I've done something similar recently, what seemed to work best was to create an interface for the base user type.

interface UserInformation {
  id: ID!
  userName: String
  firstName: String!
  lastName: String
  avatarImage: String
  city: String
  ...
}

Then you'd have two separate implementations of it:

type UserPublic implements UserInformation {
  id: ID!
  userName: String
  firstName: String!
  lastName: String
  avatarImage: String
  ...
}
type UserPrivate implements UserInformation {
  id: ID!
  userName: String
  firstName: String!
  lastName: String
  avatarImage: String
  friends: [UserInformation!]
  pendingFriends: [UserInformation!]
  phone: String
  email: String
  birthday: DateTime
  ...
}

All your other queries and types use the UserInformation base interface type when exposing Users.
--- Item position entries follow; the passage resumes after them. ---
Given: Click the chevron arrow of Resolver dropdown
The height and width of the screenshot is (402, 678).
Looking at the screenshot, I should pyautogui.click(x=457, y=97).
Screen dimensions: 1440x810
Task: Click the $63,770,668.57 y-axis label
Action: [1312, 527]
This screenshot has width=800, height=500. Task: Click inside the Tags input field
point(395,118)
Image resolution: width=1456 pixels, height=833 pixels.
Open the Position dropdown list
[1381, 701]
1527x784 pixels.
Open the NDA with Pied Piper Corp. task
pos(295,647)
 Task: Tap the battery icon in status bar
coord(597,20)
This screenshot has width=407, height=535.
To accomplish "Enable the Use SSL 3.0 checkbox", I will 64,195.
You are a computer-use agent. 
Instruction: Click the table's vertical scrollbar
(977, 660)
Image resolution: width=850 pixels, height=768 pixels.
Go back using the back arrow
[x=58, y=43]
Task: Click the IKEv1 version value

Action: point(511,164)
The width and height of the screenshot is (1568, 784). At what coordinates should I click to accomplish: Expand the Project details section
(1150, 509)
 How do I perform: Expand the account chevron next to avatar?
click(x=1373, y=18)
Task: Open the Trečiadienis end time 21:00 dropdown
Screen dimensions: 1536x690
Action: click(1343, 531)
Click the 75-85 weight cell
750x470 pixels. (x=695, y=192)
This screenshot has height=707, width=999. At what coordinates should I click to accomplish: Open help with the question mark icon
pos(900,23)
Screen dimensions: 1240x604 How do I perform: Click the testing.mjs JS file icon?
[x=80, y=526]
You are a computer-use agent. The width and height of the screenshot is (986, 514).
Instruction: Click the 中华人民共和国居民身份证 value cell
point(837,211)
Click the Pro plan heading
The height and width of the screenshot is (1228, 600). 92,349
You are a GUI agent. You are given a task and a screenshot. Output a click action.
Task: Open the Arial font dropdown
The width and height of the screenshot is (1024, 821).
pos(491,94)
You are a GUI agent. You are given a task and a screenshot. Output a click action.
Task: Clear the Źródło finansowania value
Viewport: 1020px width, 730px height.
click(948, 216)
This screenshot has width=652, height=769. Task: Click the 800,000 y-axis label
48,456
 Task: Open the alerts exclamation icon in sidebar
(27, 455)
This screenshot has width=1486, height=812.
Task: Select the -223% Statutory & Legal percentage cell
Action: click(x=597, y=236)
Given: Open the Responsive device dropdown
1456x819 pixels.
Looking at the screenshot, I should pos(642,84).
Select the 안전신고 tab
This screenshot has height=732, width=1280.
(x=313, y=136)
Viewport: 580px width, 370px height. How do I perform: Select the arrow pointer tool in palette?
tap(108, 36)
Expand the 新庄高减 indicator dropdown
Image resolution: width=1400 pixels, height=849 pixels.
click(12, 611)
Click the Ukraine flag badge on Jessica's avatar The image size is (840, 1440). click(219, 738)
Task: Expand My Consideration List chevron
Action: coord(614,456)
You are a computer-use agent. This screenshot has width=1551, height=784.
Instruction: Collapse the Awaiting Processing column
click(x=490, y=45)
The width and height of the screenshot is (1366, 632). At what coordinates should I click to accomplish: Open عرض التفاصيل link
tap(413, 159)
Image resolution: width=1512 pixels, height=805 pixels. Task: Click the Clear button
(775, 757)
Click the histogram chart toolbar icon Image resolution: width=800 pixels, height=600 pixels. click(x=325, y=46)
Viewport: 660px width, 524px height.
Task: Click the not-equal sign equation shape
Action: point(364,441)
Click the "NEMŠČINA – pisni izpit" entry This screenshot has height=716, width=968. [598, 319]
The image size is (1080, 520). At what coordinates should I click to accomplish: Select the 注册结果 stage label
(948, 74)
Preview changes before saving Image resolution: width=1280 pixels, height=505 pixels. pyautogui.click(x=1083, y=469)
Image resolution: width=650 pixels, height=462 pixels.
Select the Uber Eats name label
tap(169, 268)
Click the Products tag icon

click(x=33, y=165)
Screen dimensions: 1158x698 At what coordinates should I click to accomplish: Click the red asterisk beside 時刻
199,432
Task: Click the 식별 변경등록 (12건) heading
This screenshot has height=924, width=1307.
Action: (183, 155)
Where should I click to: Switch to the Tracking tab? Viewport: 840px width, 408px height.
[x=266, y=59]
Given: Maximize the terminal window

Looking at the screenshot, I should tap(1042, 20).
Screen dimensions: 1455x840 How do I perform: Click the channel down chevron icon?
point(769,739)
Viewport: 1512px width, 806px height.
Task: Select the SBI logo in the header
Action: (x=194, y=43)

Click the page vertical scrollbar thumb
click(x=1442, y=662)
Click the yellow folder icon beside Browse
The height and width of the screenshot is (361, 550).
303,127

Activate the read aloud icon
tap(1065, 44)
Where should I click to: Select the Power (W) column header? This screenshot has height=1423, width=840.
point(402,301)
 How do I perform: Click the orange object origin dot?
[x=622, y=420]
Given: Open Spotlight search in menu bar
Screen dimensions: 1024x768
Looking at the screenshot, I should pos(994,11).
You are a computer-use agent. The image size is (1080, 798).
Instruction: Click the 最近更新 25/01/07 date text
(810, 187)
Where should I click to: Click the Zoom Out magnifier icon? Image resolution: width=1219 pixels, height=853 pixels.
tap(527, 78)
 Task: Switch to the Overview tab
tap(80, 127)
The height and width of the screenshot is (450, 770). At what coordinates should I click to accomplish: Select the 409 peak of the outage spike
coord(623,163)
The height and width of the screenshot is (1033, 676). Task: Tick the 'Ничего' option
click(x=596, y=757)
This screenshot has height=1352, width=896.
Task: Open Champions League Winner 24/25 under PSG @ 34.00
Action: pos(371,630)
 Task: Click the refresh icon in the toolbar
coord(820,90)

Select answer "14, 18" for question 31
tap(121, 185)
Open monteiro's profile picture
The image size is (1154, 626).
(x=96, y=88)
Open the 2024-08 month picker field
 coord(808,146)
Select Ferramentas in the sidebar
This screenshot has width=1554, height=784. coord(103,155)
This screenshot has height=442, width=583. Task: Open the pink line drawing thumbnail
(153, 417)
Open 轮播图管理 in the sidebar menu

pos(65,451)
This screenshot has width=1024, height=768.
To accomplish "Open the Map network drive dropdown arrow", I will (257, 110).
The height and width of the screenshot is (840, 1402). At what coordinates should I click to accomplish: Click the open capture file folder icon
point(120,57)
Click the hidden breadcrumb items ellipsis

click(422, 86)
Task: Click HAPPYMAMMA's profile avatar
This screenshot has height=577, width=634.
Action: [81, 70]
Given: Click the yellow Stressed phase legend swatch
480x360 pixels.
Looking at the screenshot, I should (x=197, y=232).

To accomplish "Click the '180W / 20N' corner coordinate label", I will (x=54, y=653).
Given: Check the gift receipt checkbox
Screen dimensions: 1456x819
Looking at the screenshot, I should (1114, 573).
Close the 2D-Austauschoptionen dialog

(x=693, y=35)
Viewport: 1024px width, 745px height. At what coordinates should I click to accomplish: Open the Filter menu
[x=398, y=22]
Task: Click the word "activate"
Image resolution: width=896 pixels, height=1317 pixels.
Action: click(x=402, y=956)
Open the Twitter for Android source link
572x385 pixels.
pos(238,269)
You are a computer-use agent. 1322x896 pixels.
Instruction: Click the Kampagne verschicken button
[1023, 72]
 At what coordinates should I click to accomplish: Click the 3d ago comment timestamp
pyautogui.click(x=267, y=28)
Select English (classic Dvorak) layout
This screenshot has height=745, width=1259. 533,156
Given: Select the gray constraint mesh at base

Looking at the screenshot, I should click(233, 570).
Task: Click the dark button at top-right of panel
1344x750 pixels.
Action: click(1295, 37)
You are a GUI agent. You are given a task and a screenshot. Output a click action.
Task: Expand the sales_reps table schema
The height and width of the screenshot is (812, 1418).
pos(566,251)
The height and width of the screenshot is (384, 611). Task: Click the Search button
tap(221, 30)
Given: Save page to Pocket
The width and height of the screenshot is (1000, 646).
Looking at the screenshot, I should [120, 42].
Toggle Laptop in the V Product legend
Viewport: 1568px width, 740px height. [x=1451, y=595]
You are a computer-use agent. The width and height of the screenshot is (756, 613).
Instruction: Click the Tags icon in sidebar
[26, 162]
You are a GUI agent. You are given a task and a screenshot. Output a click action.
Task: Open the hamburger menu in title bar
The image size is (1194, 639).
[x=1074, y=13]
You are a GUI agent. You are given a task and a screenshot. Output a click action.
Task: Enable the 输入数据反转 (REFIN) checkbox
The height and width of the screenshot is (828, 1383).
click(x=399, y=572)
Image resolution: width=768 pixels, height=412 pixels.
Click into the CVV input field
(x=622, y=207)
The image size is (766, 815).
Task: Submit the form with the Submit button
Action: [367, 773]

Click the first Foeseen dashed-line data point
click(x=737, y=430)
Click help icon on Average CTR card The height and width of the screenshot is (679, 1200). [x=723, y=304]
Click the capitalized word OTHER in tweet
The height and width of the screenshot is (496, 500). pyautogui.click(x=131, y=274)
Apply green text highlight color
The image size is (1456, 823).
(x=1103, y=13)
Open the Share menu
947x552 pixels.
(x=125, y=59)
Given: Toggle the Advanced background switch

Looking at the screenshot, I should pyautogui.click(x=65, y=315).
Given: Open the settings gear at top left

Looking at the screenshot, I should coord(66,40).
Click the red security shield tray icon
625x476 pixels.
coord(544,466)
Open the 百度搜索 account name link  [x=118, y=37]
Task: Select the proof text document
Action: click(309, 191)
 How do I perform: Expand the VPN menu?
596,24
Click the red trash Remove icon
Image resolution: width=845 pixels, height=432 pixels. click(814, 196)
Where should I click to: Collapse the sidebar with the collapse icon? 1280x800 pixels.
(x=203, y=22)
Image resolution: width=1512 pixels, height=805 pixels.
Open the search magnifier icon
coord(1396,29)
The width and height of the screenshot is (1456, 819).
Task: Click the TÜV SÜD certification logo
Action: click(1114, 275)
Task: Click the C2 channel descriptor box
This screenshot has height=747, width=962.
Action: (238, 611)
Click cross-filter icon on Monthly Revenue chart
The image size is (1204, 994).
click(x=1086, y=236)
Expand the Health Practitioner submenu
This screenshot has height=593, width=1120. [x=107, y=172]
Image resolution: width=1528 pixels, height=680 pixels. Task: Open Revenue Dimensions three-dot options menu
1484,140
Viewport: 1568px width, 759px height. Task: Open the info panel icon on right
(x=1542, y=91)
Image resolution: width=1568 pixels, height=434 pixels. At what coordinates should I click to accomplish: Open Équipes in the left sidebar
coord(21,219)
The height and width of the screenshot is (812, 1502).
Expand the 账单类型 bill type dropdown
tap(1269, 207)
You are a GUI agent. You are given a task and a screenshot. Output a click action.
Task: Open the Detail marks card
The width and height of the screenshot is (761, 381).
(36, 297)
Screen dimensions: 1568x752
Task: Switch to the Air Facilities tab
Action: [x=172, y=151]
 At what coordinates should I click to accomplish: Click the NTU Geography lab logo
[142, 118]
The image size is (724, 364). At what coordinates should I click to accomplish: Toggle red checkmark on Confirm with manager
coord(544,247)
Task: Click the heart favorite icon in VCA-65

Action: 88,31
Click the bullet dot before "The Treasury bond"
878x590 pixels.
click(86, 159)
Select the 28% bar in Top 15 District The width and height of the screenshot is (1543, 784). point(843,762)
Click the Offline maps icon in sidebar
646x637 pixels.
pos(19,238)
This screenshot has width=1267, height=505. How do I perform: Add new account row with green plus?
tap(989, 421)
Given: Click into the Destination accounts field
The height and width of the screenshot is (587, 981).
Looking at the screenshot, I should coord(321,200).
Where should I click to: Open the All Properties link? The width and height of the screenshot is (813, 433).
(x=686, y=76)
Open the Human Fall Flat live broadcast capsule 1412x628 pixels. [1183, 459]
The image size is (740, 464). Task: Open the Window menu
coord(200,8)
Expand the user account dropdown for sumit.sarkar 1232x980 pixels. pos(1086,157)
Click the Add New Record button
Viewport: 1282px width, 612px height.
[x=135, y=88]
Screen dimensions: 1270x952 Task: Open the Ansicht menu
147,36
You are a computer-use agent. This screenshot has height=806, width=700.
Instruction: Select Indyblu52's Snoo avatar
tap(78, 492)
Then your graphql server simply returns either UserPublic or UserPrivate depending on what type of access the user has.

On the client side you query it like this:

query SomeQuery {
  getSomeData {
    user {
      id
      userName
      firstName
      lastName
      avatarImage
      ...on UserPrivate {
        email
        phone
      }
      ...

You can then check client-side whether the returned type of a field (__typename) was UserPublic or UserPrivate and act accordingly.